Once we have frozen these things, the OS will enter a stage of bugfixong only in the beta1 branch. If people are not willing to help with that, and prefer to continue work on new APIs, they can do so in the trunk. And when they start to break ABIs, we can see about how to keep compatibility. Maybe not with BeOS, but at least with Haiku-R1. This is an open question for me and also depends on the timeframe and wether betas and R1 really get us 3rd party developers writing a lot of new cool apps to replace the old rusty BeOS stuff.

[quote=Munchausen]
There were lots of blog posts about the layout API during its development. Though, not specific announcements of the availability of the API: https://www.haiku-os.org/blog/czeidler[/quote]

There certainly are lots of blog posts about the API, for example there’s this one:

“Layout API is not yet finalized” (their emphasis)

But Adrien (“Pulkomandy”) has stepped in too, since Adrien and Barrett are both Haiku core developers I’ll let them argue among themselves about what Haiku’s actual policy is or should be.

[quote=NoHaikuForMe]
There certainly are lots of blog posts about the API, for example there’s this one:

“Layout API is not yet finalized” (their emphasis)

But Adrien (“Pulkomandy”) has stepped in too, since Adrien and Barrett are both Haiku core developers I’ll let them argue among themselves about what Haiku’s actual policy is or should be.[/quote]

The API is in public headers, thus not private, and Haiku R2 will be binary compatible.

[quote=Barrett]
The API is in public headers, thus not private, and Haiku R2 will be binary compatible.[/quote]

Sorry, maybe I wasn’t clear enough. I meant you should argue about it among yourselves in private.

[quote=NoHaikuForMe][quote=Barrett]
The API is in public headers, thus not private, and Haiku R2 will be binary compatible.[/quote]

Sorry, maybe I wasn’t clear enough. I meant you should argue about it among yourselves in private.[/quote]

I don’t hear any argument. Users on this board do not have to do what you tell them.

[quote=Munchausen]

I don’t hear any argument.

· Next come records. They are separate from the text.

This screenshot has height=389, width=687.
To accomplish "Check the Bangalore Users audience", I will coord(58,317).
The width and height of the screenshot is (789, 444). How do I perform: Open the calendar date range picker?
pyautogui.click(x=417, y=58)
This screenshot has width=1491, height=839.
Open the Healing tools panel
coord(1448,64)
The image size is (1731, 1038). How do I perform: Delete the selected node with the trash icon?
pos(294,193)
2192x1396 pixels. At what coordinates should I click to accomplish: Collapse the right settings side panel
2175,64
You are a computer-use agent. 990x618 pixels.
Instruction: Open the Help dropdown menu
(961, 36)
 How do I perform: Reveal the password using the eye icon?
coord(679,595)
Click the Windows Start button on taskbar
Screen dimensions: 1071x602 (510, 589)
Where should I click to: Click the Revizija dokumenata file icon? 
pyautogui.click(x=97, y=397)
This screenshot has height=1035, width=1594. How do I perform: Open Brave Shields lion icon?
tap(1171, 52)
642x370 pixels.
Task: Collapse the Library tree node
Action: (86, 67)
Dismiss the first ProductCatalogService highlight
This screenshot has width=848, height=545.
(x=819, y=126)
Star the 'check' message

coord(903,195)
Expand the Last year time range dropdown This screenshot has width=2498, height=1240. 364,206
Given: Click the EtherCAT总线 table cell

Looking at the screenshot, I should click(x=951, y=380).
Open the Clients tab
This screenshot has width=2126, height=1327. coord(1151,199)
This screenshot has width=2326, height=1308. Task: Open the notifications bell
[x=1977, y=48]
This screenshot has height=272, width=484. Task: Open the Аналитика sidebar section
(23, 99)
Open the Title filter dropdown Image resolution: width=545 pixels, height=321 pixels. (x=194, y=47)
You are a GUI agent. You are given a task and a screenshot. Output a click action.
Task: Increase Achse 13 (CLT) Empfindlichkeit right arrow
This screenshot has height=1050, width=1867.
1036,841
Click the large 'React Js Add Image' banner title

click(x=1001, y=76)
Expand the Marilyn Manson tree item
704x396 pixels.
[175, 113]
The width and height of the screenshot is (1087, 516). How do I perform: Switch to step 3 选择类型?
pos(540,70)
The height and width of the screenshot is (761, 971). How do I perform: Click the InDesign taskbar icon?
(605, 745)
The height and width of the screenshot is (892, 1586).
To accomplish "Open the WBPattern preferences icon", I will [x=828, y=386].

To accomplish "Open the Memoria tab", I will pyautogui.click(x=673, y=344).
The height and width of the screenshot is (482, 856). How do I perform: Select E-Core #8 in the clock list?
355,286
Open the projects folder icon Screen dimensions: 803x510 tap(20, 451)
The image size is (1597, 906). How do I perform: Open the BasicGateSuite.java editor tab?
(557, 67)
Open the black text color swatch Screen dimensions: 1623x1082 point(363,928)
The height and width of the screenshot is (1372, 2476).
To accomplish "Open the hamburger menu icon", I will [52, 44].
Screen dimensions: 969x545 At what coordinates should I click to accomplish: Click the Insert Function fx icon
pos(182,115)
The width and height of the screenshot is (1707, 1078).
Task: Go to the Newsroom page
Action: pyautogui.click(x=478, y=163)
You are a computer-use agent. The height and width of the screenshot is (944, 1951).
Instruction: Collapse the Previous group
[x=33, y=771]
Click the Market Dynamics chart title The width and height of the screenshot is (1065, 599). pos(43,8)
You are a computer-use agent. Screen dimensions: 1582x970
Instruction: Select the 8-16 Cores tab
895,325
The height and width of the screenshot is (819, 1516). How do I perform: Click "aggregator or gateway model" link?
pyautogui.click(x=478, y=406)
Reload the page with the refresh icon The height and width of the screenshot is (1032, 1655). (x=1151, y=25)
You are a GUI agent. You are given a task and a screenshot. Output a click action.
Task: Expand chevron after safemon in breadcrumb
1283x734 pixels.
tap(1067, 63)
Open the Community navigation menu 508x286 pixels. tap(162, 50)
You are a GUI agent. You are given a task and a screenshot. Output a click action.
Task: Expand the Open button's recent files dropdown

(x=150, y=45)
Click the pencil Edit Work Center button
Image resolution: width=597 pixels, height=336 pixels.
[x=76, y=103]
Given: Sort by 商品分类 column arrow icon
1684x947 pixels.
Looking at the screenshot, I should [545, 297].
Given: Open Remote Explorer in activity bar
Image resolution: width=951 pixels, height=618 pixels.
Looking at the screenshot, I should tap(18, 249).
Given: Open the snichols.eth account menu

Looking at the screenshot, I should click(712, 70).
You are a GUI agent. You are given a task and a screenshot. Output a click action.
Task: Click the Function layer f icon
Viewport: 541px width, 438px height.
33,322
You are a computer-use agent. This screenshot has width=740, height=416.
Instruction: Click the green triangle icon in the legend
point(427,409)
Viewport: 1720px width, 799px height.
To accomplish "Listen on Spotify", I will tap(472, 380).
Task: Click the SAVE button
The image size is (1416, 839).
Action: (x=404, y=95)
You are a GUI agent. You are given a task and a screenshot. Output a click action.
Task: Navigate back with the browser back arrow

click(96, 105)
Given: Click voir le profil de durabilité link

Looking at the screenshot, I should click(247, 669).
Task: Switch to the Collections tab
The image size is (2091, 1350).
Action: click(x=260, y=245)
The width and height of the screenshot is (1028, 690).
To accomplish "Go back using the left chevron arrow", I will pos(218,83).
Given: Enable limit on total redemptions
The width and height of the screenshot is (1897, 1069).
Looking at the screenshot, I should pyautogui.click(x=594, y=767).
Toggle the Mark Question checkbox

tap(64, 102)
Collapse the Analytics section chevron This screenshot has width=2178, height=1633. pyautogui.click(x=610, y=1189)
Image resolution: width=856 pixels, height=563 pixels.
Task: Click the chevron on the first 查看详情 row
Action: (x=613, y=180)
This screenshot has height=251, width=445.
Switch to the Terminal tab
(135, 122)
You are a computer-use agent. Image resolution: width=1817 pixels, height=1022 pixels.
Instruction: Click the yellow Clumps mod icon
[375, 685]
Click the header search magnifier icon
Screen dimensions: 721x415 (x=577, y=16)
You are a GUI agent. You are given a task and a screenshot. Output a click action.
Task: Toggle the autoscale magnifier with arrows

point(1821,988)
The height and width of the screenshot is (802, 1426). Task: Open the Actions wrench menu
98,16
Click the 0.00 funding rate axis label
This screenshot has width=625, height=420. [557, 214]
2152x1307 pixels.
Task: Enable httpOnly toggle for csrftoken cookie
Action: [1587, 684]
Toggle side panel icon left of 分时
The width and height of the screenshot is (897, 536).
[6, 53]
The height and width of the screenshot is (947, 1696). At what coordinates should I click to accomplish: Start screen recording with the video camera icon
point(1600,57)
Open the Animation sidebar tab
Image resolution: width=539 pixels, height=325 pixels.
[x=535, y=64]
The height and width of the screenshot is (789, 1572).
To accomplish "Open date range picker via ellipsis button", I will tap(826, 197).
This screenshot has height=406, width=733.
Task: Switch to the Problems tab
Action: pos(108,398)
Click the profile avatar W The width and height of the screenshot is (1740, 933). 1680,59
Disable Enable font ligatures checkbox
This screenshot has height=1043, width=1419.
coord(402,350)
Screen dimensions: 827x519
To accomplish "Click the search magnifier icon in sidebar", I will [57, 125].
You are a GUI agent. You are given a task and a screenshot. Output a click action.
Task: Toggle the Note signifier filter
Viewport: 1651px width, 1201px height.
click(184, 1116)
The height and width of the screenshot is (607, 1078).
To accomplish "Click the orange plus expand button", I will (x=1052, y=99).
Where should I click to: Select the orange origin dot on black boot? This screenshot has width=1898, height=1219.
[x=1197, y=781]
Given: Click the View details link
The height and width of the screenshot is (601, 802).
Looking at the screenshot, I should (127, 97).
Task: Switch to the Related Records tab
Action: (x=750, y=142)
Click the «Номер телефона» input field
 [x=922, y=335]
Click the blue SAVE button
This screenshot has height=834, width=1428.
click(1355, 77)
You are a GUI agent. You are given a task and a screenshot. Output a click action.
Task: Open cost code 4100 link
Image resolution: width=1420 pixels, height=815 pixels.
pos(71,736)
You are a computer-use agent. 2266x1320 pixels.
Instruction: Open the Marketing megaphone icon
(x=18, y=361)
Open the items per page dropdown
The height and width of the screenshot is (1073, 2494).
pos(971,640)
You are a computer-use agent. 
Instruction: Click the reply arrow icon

Users on this board do not have to do what you tell them.[/quote]
I think you missed the joke in there :smiley:

But anyway both sides have valid point
one side you can use the Layout API (i am not really happy with … :slight_smile: )
But on the other side as long as its in private it feels always a bit risky… because
the “barrier” for Haiku developers to change the API there seems a little lower :slight_smile:
Best example is BColumnListView … where differen projects used a
version form the different sources
because it was in private/experimantal…

But on the other hand i dont think it will change a lot… so we are on the save side
its just a matter of decide to make it “mature”.